4.2.5 System Restart and Recovery

4. Operation › 4.2 Operational Guidelines › 4.2.5 System Restart and Recovery

4.2.5 System Restart and Recovery

Restart means that after the problem is fixed, CA MICS
operational processing can be resumed at the job step that
failed. When CA MICS internal step restart is enabled for
the failing job step, restarting the step means that
processing will automatically resume at the last completed
processing phase (at the last "restart checkpoint") within
the database update job step.

Recovery means that after the problem is fixed, the Database
must be restored from a backup and the CA MICS operational
processing must be rerun from the beginning (along with any
other processing executed since the backup was taken).

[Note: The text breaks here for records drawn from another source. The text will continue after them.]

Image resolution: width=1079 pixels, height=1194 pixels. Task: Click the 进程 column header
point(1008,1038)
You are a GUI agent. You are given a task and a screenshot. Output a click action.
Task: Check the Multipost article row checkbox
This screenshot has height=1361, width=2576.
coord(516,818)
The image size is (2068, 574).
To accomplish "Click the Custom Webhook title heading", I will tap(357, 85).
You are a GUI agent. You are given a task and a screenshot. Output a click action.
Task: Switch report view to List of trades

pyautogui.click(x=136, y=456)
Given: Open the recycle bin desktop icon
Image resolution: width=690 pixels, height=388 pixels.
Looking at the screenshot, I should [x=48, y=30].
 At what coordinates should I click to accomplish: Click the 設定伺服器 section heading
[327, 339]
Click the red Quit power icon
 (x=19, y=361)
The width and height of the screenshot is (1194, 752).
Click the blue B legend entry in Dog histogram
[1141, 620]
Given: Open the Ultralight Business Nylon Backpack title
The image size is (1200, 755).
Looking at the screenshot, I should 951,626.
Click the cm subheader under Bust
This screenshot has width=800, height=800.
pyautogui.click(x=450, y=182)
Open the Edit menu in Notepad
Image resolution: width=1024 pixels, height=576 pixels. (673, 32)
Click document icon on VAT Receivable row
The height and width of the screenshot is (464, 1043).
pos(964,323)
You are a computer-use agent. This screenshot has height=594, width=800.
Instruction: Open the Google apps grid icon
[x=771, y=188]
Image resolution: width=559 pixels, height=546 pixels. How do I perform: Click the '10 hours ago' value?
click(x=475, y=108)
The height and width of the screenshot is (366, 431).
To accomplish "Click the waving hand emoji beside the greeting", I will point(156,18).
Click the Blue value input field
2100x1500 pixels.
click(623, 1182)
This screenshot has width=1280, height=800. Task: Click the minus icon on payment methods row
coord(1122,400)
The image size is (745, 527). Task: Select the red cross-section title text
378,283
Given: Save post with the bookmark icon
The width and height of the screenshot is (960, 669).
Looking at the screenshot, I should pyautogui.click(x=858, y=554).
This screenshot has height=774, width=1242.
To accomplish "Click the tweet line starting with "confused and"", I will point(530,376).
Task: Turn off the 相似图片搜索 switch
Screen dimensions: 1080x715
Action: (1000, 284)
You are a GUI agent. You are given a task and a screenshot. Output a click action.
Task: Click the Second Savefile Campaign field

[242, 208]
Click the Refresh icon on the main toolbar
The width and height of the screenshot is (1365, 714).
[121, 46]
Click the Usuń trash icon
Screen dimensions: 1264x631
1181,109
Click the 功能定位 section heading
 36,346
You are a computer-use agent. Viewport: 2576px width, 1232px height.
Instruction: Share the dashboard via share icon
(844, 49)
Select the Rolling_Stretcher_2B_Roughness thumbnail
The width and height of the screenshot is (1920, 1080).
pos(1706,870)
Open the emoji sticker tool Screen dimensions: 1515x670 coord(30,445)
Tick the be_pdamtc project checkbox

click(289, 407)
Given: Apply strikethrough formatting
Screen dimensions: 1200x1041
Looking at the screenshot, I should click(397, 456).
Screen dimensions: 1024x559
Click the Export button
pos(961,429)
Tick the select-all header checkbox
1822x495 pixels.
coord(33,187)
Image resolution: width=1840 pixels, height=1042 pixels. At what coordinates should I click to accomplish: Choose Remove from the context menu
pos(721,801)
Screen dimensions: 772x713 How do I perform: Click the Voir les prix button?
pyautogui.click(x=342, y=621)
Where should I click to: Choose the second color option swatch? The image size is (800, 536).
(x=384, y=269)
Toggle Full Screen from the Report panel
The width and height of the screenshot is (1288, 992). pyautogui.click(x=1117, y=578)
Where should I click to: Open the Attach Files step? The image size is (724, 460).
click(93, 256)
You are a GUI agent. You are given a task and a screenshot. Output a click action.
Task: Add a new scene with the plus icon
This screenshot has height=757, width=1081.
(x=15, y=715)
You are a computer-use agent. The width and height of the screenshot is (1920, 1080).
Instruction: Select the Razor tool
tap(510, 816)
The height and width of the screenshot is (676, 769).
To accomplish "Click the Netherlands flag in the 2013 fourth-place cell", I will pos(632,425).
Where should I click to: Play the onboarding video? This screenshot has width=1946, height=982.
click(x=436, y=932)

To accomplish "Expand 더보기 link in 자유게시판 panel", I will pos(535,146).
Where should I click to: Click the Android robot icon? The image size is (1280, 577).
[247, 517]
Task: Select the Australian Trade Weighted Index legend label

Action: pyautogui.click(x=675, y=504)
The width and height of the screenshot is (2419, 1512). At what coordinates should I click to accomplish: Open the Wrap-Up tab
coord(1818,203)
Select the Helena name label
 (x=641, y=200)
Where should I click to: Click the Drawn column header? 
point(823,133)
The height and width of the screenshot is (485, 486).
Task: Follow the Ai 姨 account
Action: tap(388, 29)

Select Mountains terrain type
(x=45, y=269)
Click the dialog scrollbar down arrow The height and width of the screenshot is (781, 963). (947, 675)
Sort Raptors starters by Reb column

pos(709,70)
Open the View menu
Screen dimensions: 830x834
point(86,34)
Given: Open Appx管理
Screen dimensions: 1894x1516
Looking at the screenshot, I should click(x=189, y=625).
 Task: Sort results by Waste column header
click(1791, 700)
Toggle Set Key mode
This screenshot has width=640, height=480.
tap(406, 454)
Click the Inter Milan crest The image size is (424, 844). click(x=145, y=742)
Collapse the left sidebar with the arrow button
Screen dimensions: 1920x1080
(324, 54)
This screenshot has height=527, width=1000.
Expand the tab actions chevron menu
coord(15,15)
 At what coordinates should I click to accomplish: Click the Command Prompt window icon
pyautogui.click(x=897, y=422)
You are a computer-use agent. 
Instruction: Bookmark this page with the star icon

You can restart a failed operational job through CA MICS
Operational Status and Tracking or you can restart it
manually. For purposes of this discussion, manual restart
includes using your installation's production scheduler
restart procedures.

Note: Operational Status and Tracking does NOT support the
incremental update SPLITSMF or INCRccc jobs. If the
SPLITSMF or an INCRccc job fails, it must be restarted
manually or through your installation's production
scheduler restart procedures.

FAILURE DURING DATABASE AGING

If the update job fails during the Database aging process,
call CA Technical Support for assistance before trying to
restart CA MICS processing. If internal step restart is
enabled for the failing job step, you will normally be able
to restart the Database aging process and complete DAILY
processing. However, due to the critical nature of the
Database aging process, it is still wise to seek guidance
from CA Technical Support.

OPERATIONAL STATUS AND TRACKING RESTART

Enter the RESTART command to restart the failing operational
process at the job step that failed.

o Verify the batch job step (displayed on the RESTART
panel) where processing will be restarted.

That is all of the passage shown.